El presidente-candidato Daniel Noboa se pronunció este martes, 1 de abril, sobre una posible fiscalización por parte de la Asamblea Nacional de la reunión que mantuvo con el presidente de Estados Unidos, Donald Trump, el pasado mes de marzo. Durante una entrevista en Radio Sucesos, Noboa dejó claro su postura respecto a la fiscalización que podrían iniciar algunos sectores del Legislativo en relación con dicho encuentro.
«Me parece algo chistoso, y me encantaría que lo hicieran», señaló Noboa, refiriéndose a los intentos de fiscalización. «Fue una reunión privada, pero muy positiva, y creo que los resultados para Ecuador son realmente beneficiosos. Lo veo como un error de parte de quienes buscan fiscalizar algo que ha sido positivo para el país», agregó el mandatario, reafirmando que no tiene nada que esconder en cuanto a las conversaciones que sostuvo con Trump en la reunión llevada a cabo en Florida el 26 de marzo.
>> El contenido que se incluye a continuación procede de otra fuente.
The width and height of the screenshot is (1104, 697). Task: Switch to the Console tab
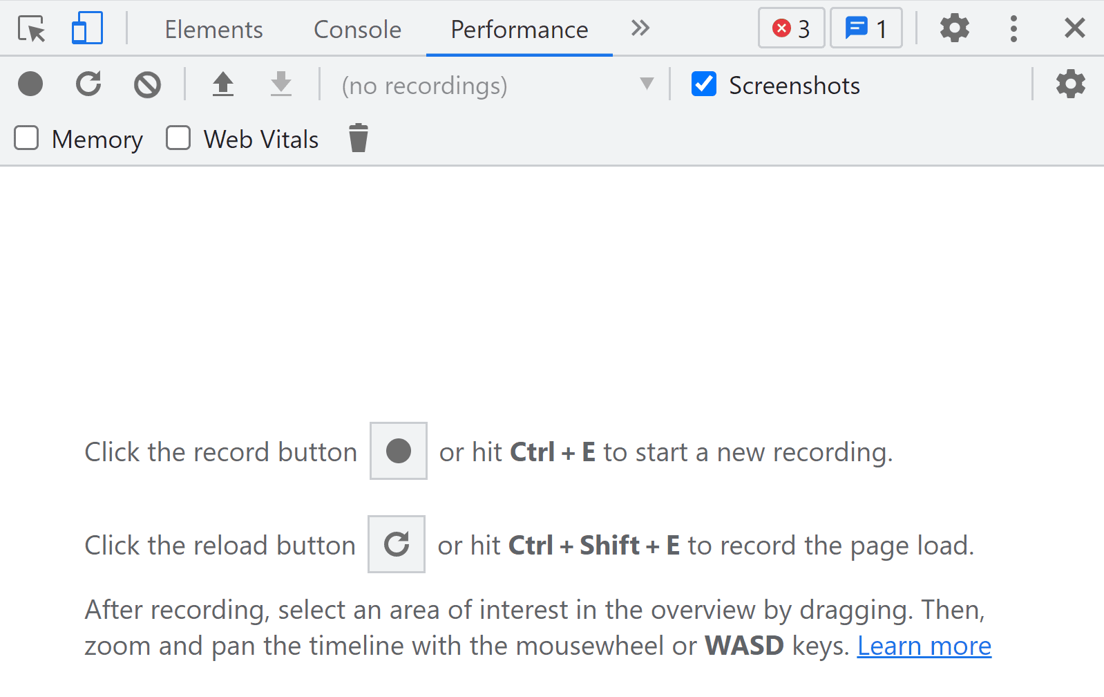pos(357,29)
Esta declaración de Noboa surge en el contexto de las crecientes tensiones políticas en el país, donde sectores de la oposición han cuestionado la naturaleza y el propósito de la reunión entre el presidente ecuatoriano y el mandatario estadounidense. No obstante, Noboa subrayó que se trató de un encuentro privado, cuyo objetivo fue fortalecer las relaciones bilaterales y promover el bienestar económico de Ecuador.
En cuanto a la sesión celebrada en Esmeraldas, que tuvo lugar justo después de su encuentro con Trump, Noboa destacó la importancia de la transparencia y la rendición de cuentas en su gestión, y expresó su decisión de fiscalizar esta reunión, asegurando que sus acciones son siempre en beneficio del país y de su pueblo. Afirmó que la reunión con Trump resultó ser productiva para Ecuador, especialmente en términos de acuerdos que podrían fortalecer la economía nacional y mejorar la imagen internacional del país.
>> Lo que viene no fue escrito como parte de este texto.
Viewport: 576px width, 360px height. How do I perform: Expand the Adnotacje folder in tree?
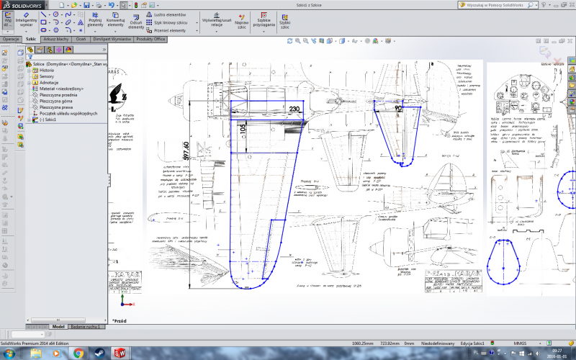pyautogui.click(x=30, y=82)

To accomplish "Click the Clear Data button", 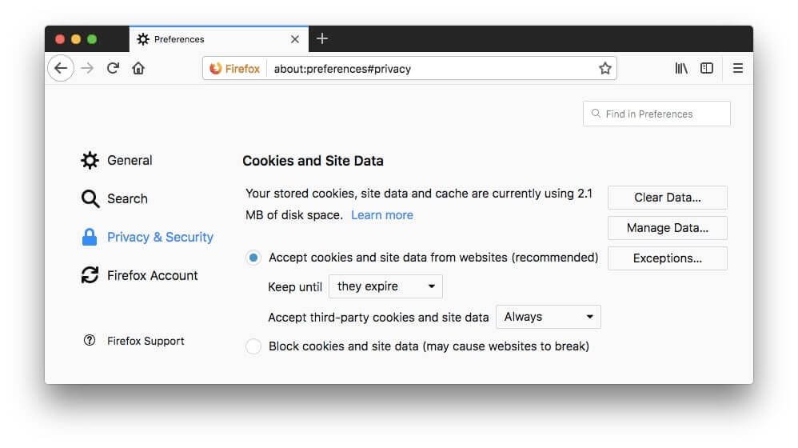I will (x=667, y=198).
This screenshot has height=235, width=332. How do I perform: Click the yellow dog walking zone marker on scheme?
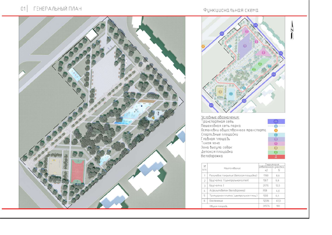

La reunión entre Noboa y Trump se produjo en un momento crucial, dado el contexto político y económico en el que Ecuador se encuentra, enfrentando desafíos internos y buscando consolidar su presencia en el escenario internacional. A pesar de las críticas, el presidente-candidato reafirmó su compromiso con la transparencia, la apertura al diálogo y la mejora de las relaciones internacionales de Ecuador.